[Stored records]
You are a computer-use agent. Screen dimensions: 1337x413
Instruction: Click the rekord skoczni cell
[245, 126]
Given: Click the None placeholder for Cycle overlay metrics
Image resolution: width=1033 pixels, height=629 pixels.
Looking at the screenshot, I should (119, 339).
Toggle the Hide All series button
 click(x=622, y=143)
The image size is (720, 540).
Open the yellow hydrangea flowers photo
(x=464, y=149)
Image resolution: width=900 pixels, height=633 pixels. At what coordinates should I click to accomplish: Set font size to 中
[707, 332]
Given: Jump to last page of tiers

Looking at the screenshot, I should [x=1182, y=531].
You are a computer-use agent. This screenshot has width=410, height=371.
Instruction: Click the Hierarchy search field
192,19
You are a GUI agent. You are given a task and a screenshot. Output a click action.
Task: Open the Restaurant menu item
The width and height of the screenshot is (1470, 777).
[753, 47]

**Directions for this task:**
When the word "computer" shows up in a line of the entries, pull that line out.

**Task response:**
You are a computer-use agent. Screen dimensions: 1337x413
You are a computer-use agent. This screenshot has width=410, height=371.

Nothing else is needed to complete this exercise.